→ **TASK DETAILS**
Using the records below, return exactly the lines from the one containing "Task: Click the English language label" through the last, and omit pictures.

*** Opening EXERCISE DATA ***

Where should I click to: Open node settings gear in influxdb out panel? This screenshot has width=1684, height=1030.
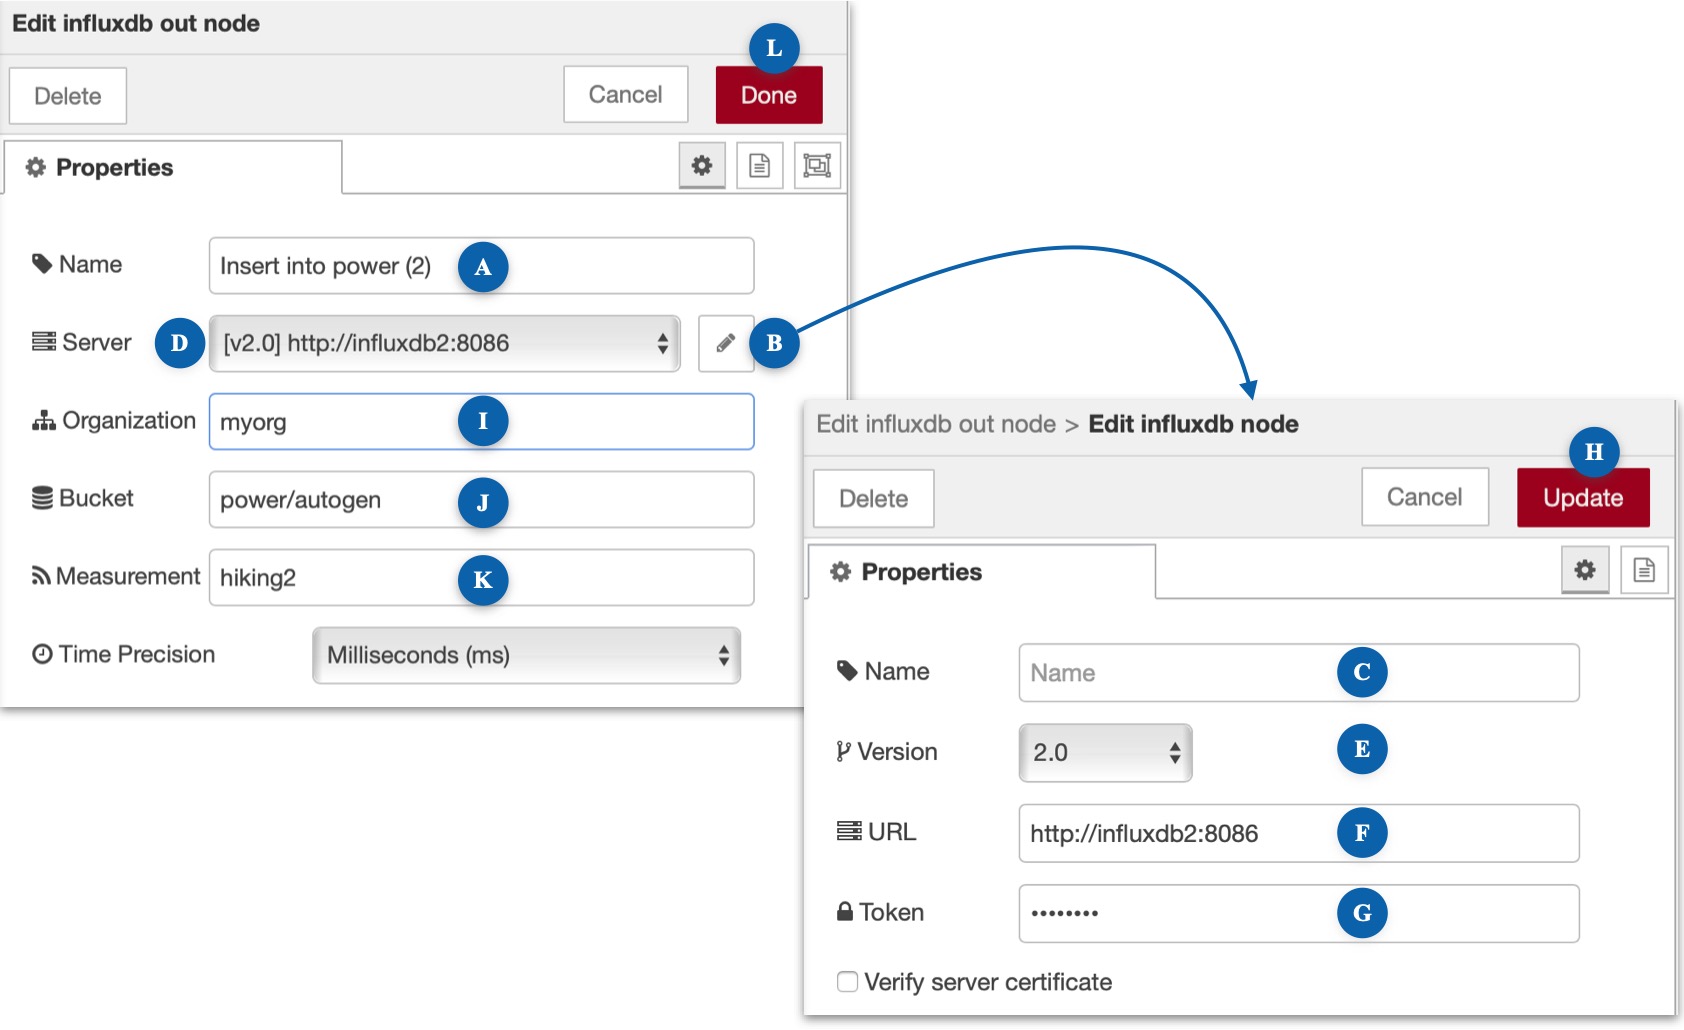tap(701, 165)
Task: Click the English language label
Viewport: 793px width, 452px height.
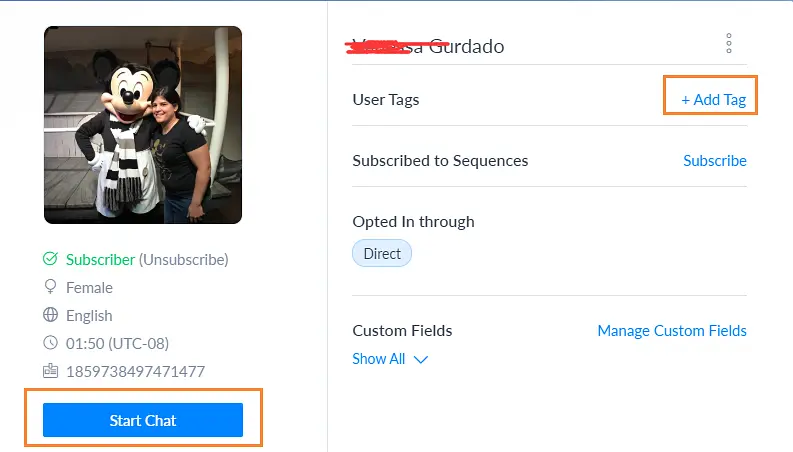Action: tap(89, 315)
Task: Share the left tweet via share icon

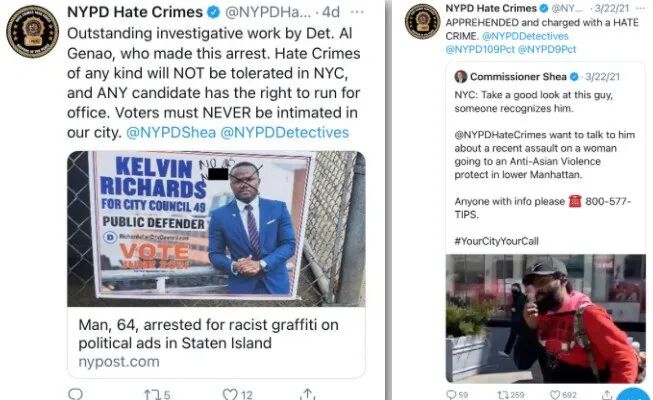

*** Closing EXERCISE DATA ***

→ **RESPONSE TO THIS TASK**
Task: Click the English language label
Viewport: 793px width, 452px height.
Action: tap(89, 315)
Task: Share the left tweet via share icon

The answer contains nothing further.